Work order: Extract the text of each entry below exactly, leaving every image behind.
(Data shown Opens)
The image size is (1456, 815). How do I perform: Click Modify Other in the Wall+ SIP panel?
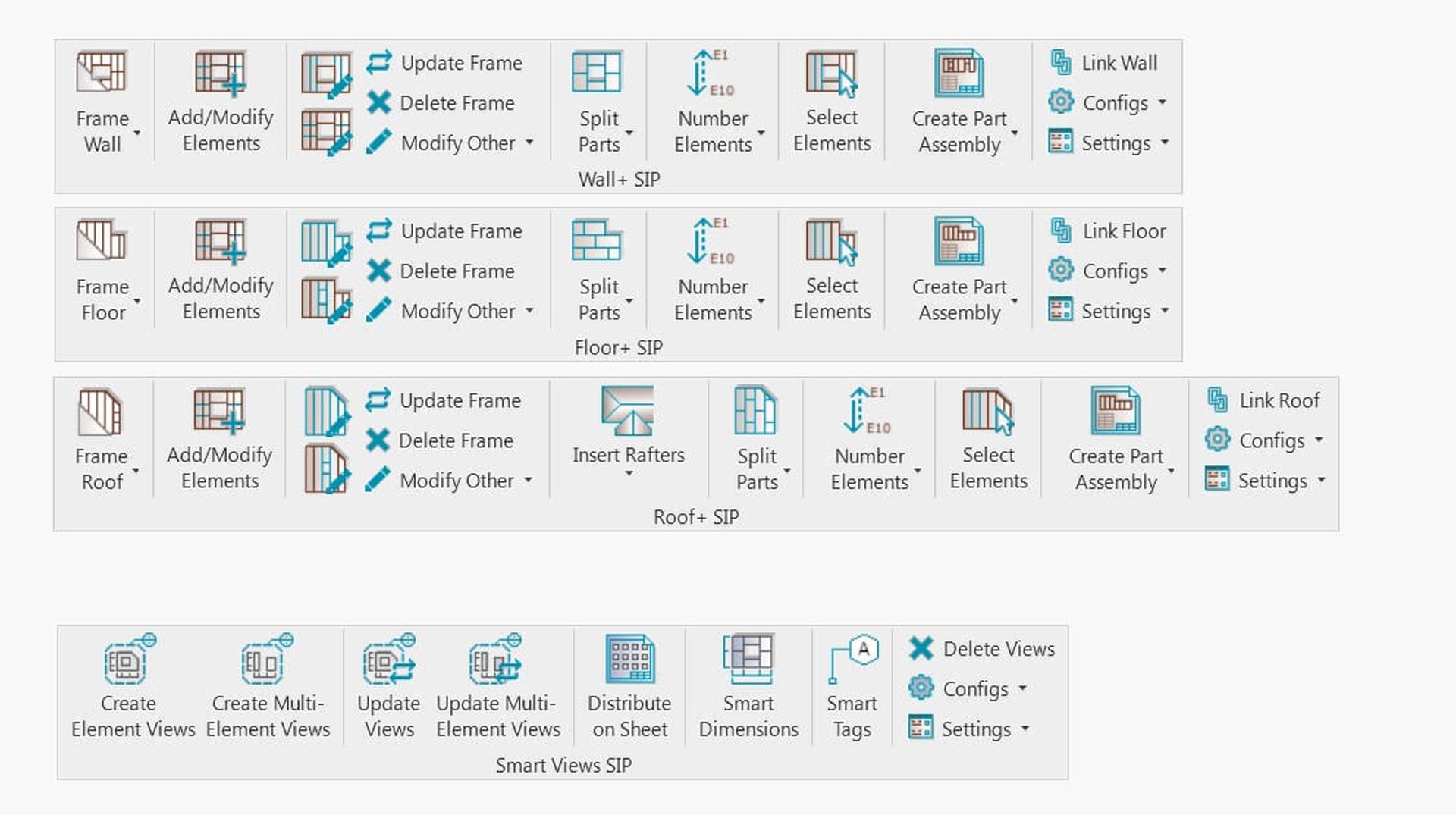click(x=457, y=143)
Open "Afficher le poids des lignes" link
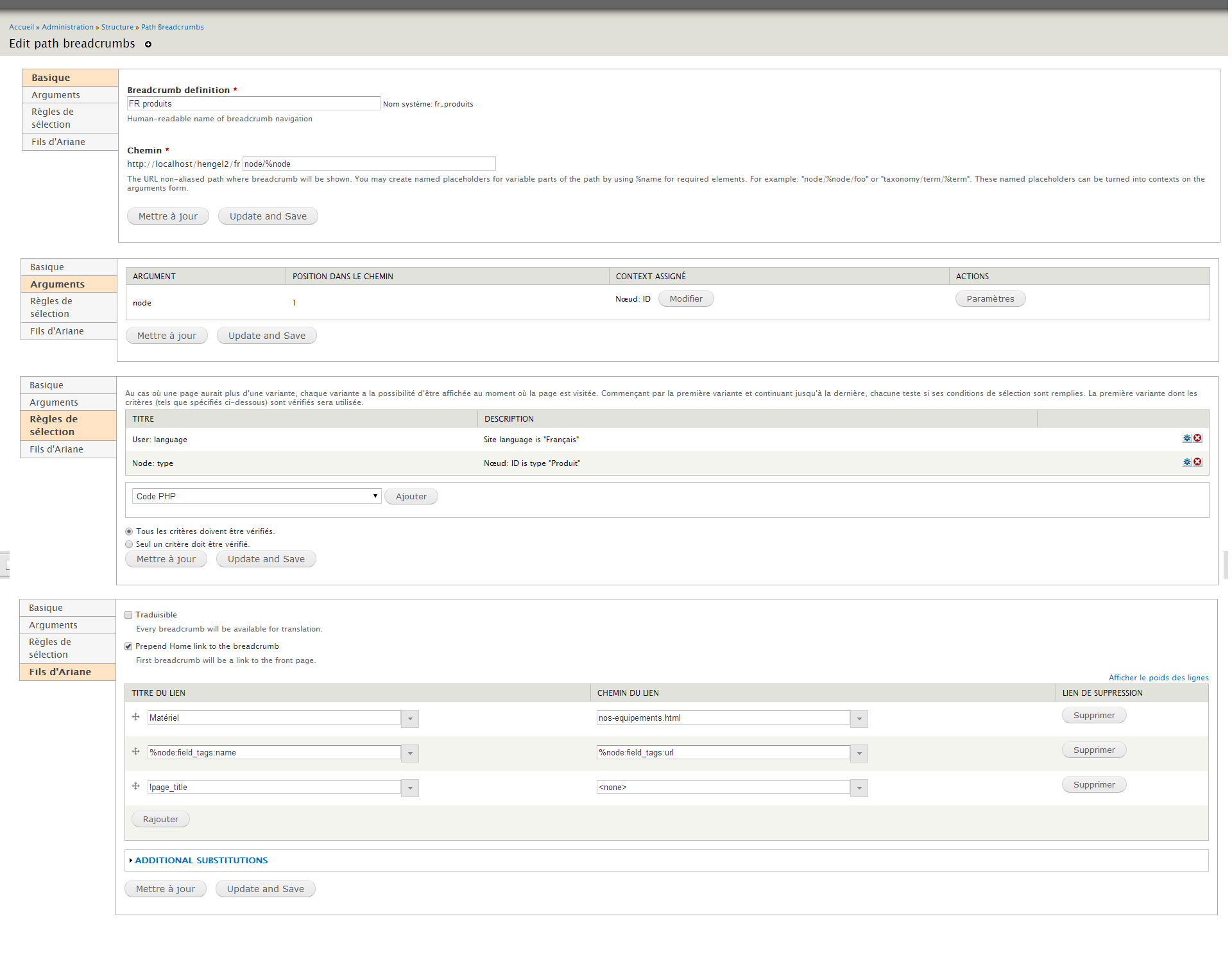The image size is (1232, 964). tap(1158, 677)
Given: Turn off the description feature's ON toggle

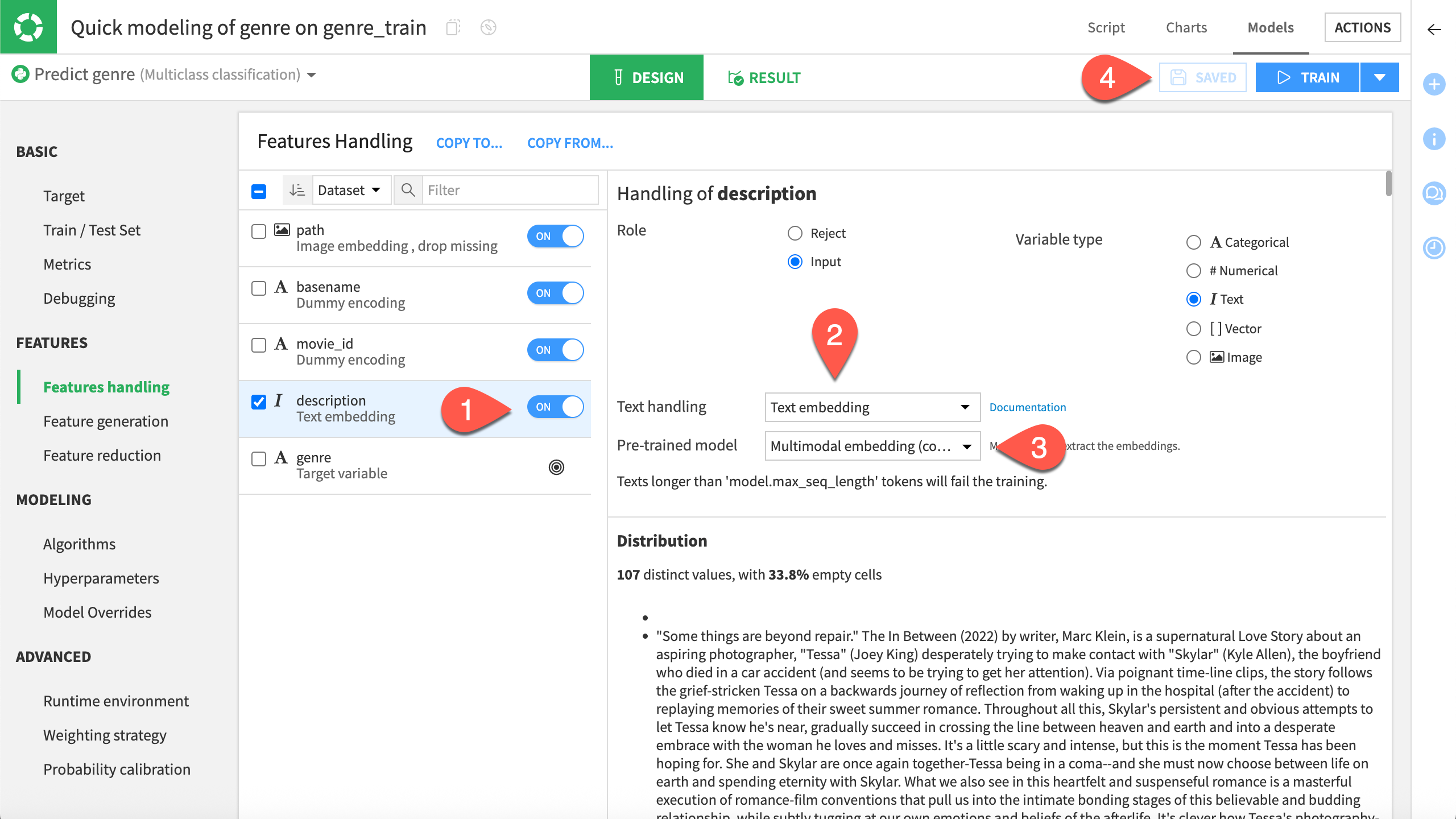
(Data shown Closes)
Task answer:
The image size is (1456, 815). How do I perform: Click Modify Other in the Wall+ SIP panel?
click(x=457, y=143)
Open "Afficher le poids des lignes" link
The image size is (1232, 964). tap(1158, 677)
Given: Turn off the description feature's ON toggle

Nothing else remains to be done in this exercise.